Immer noch Herbst

■ Auf dem Flughafen Berlin-Schönefeld werden Mogadischu und halb vergessene "Tagesschau"-Bilder wieder wach

Plötzlich stehen sie auf dem Rollfeld und sehen aus, als wären sie direkt aus den 70er Jahren in die Gegenwart getappt: Eine Handvoll verwahrloster Gestalten in Schlaghosen, mit bleichen Gesichtern, dunklen Ringen unter den Augen, die Haare zerzaust und fettig, die Männer unrasiert. „Heute ist der fünfte Tag der Entführung, und die Leute sollen kaputt aussehen“, sagt Heinrich Breloer. Dann deutet er auf die Fenster des Kontrollzentrums des maroden Flughafen-Towers: „Da oben, das ist bei uns jetzt Dubai. Und da, wo die dunklen Fenster sind, drehen wir die Szenen in Mogadischu, wo der Wischnewski mit den Entführern verhandelt hat.“

Berlin-Schönefeld ist der letzte Drehort des Films „Todesspiel“, der nächsten Herbst in der ARD laufen soll. Die heruntergekommenen Gestalten, die aus der Maske kommen, sind Statisten, die in Breloers Film zu Tode erschrockene Fluggäste an Bord der Landshut mimen. Knapp 20 Jahre nach dem Deutschen Herbst dreht Breloer einen Zweiteiler über die Ereignisse, die 1977 die Bundesrepublik für einige Wochen in eine Art Polizeistaat verwandelten: Die Entführung von Hanns Martin Schleyer durch die RAF, die Odyssee der Lufthansa-Maschine Landshut und deren Erstürmung durch die GSG 9 in Mogadischu, der Tod von Andreas Baader, Gudrun Ensslin und Jan-Carl Raspe im Hochsicherheitstrakt in Stammheim in derselben Nacht.

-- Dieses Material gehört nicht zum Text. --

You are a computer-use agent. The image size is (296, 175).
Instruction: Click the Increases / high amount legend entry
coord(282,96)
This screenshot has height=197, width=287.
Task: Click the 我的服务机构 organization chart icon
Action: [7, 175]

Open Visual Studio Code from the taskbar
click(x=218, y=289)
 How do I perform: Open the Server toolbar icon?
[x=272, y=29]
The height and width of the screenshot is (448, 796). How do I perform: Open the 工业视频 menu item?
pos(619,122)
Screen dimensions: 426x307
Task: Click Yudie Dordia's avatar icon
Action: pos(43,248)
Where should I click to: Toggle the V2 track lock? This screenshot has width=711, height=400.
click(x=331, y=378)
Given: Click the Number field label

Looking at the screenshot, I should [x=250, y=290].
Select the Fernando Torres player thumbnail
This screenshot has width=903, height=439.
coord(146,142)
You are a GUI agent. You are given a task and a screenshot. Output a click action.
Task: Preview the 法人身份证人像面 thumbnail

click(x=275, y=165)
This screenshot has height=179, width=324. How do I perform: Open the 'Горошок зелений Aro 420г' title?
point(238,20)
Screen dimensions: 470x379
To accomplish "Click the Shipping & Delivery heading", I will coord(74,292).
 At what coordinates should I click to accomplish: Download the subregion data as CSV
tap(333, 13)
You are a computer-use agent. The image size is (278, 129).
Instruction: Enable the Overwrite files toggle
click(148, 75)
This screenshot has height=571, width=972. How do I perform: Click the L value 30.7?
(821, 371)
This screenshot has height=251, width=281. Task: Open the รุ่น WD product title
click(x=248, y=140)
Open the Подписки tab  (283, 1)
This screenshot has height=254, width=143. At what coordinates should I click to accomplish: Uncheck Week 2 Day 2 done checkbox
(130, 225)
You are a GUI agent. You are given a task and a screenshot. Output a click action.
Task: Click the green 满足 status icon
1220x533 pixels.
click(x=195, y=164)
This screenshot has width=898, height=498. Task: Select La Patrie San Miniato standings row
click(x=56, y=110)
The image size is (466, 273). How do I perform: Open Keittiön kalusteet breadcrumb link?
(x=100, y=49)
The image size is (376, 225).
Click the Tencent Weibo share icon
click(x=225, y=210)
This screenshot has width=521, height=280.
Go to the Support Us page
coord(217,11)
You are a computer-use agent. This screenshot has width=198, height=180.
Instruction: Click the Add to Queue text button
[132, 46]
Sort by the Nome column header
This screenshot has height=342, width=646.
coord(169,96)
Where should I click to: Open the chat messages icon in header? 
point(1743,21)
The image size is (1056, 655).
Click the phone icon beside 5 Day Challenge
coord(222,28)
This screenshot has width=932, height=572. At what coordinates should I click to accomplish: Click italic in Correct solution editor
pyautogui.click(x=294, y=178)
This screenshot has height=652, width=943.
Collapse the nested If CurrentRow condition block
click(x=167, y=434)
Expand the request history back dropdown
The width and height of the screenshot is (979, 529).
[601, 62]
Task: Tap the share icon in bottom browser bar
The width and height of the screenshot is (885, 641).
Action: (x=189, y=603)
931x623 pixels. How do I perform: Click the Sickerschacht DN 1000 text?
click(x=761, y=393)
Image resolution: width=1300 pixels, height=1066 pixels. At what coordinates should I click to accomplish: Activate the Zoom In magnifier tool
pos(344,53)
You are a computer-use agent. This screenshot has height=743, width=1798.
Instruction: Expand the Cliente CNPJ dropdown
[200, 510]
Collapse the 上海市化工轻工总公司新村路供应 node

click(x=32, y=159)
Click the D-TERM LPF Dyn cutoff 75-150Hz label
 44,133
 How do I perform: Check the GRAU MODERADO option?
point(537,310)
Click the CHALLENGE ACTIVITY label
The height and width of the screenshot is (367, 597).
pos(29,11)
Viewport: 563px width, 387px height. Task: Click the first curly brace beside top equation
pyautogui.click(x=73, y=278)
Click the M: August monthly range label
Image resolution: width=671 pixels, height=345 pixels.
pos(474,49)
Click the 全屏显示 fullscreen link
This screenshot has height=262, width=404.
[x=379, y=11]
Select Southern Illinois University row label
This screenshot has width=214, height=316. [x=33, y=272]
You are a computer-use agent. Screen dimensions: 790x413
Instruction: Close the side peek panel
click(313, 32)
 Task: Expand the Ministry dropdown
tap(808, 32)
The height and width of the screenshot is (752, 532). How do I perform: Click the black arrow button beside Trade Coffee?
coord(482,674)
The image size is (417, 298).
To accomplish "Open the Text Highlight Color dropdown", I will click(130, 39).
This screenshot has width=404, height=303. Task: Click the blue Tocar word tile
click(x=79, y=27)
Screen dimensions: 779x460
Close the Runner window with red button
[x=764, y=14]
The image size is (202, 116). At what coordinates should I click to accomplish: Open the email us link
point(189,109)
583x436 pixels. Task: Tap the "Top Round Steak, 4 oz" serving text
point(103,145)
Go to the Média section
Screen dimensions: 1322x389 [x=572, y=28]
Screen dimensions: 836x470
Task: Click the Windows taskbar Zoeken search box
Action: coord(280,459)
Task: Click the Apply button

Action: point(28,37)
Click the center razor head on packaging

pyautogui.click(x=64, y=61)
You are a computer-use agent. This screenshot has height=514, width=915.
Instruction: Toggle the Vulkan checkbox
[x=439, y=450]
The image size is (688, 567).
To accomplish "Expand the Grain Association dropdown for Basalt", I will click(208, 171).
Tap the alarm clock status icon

Die Ereignisse von 1977 gehören bis heute zum unbewältigten zeitgeschichtlichen Erbe der Bundesrepublik. In Breloers Film kommt der Deutsche Herbst nach zwanzig Jahren zurück. Wenn man von weitem auf das umgespritzte Flugzeug blickt, (das aus derselben Baureihe wie die Landshut stammt und eigentlich einer indischen Airplane gehört), könnte man fast vergessen, daß man auf dem alten Ost- Berliner Flughafen steht. Verschwommen kommen halb vergessene, schwarzweiße „Tagesschau“- Bilder wieder hoch: von dem entführten Flugzeug auf dem Wüstenflughafen, von dem erschossenen Piloten Jürgen Schuhmann, der aus dem Fenster des Cockpits geworfen wird, von der Entführerin Souheila Andrawes, die mit blutverschmiertem Che-T-Shirt und geballter Rotfront-Faust von GSG-9-Männern aus dem Flugzeug getragen wird.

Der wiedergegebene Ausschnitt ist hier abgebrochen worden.